Zum lebenden Inventar der Rock-History gehört zweifelsohne Mitch Ryder, der alte Haudegen aus Detroit, Jahrgang 1945. Zwar hatte er es nach einem veritablen Karrierestart mit seinen Detroit Wheels nicht ganz nach oben geschafft, dafür hält er sich noch immer gut in der Szene und spielt unbeirrt Album um Album ein. So an die 30 offizielle Veröffentlichungen sind es mittlerweile. In der Heimat wird davon kaum Kenntnis genommen, dort wollen seine alten Fans die alten Kamellen. Aber hierzulande hat er sich ein treues Stammpublikum erspielt, vor allem, seit er mit Engerling recht fest liiert ist.
1994 kam es zur ersten Zusammenarbeit mit "Rite Of Passage", die ostdeutschen Rock-Urgesteine begleiteten ihn dann auf den regelmäßigen Deutschland-Tourneen. Seit 2003 sind sie Partner für die gemeinsamen Alben auf dem Buschfunk-Label in der Bundeshauptstadt. "Deserve My Art" ist das fünfte Projekt zusammen, das vierte bei Buschfunk. Dass er den daheim fehlenden künstlerischen Respekt hier sehr wohl zu schätzen weiß, lässt sich in den Liner Notes nachlesen. Er bescheinigt Berlin auch den wieder erlangbaren Status als das Kulturzentrum der Welt und freut sich ein kleiner Teil dessen sein zu dürfen (boah...!)
Und auf der neuen CD hören wir einen wie immer schrullig klingenden, in vielen Stilen agierenden Mitch bei guter Stimme; den Meister der Emotionen, der gekonnt auf der Gefühlsklaviatur spielt. Die dunklen Schatten, seine ewigen Begleiter, scheinen diesmal Urlaub zu haben. Kraftvoll und für seine Verhältnisse richtig positiv tönen die neuen Songs (zwei davon Covers), die von den Engerlingen in gewohnt erdiger Manier erstklassig umgesetzt und ausgestaltet wurden. Wieder hat der Meister mit Manne Pokrandt selbst Hand bei der Produktion angelegt, die einen passenden Retro-Sound aufweist. Der Opener "Rocket" ist ein satter, leicht schleppender Rocker von altem Format mit unterlegtem Marschrhythmus. Den kann man sich richtig in den Ohren zergehen lassen. Dass er längst in "The 21st Century" angekommen ist, will er wohl mit den Loop-Sounds unterstreichen. Doch das Ding rockt&rollt in bester Jerry Lee Lewis-Manier mit einem astreinen Slide-Solo, Bariton-Sax-Bumpern, Mitgröhl-Chor und der Tastenarbeit von Boddi Bodag.
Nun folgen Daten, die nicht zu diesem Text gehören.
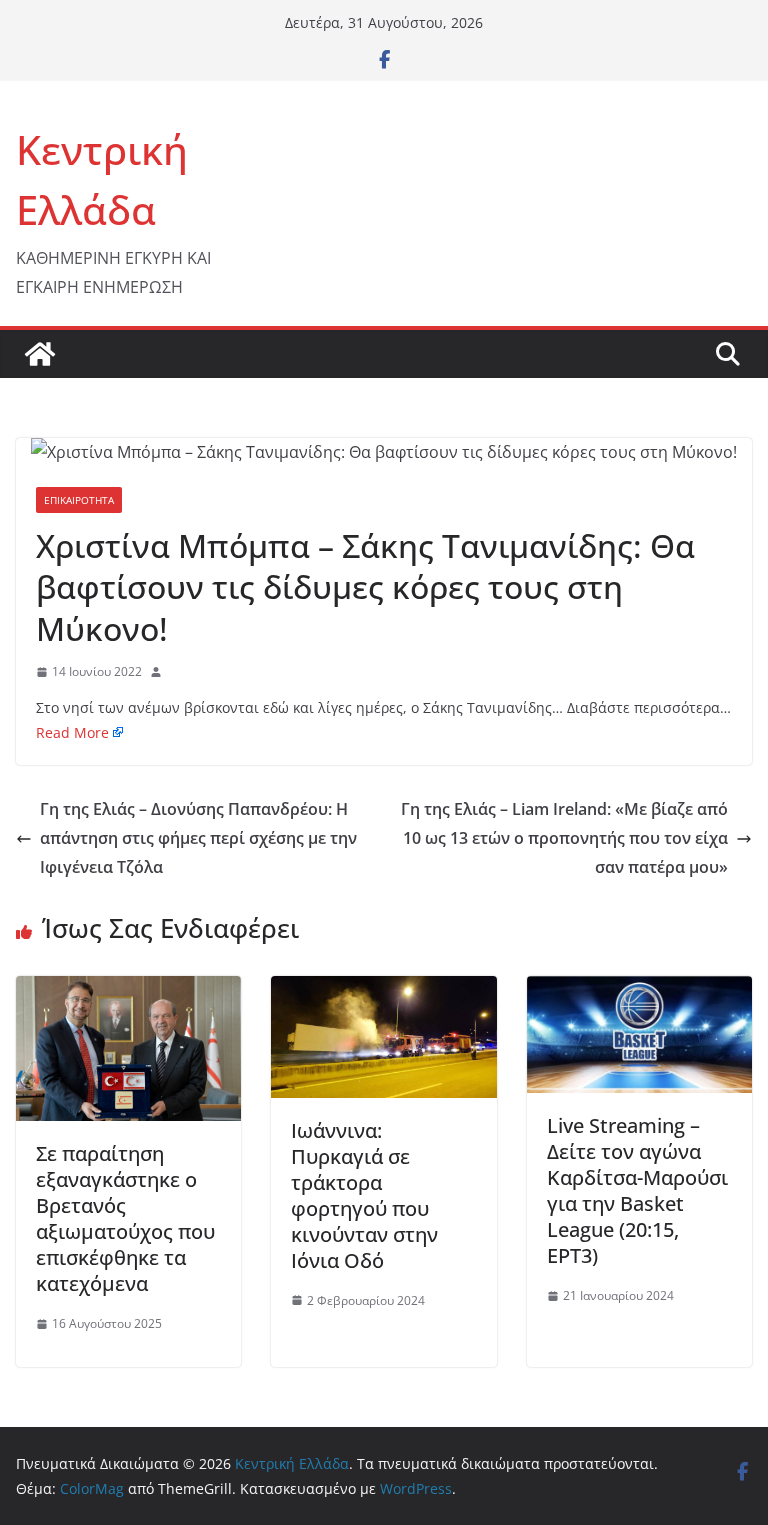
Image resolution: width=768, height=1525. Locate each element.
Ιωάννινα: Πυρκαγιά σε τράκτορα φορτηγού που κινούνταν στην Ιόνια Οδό (364, 1195)
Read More (72, 732)
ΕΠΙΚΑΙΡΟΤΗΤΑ (79, 500)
Schon wieder Szenewechsel - ein Salon-Schleicher-Blues mit echten und programmierten Streichern namens "All The Fools It Sees", den das Solo von Gisbert Piatkowski auf der Akustik-Klampfe vor allzu großer Sentimentalität rettet. Dafür kracht's im wahrsten Sinn bei dem Borderline-Song "The Naked Truth" umso mehr. Keine Ahnung, wie dieser brachiale Takt-Rums gemacht ist, zu dem diesmal Herr Piatkowski den Santana macht. Sowas wär früher ein Dauerläufer bis zum (nicht nur sprichwörtlichen) Erbrechen in den Musikboxen gewesen!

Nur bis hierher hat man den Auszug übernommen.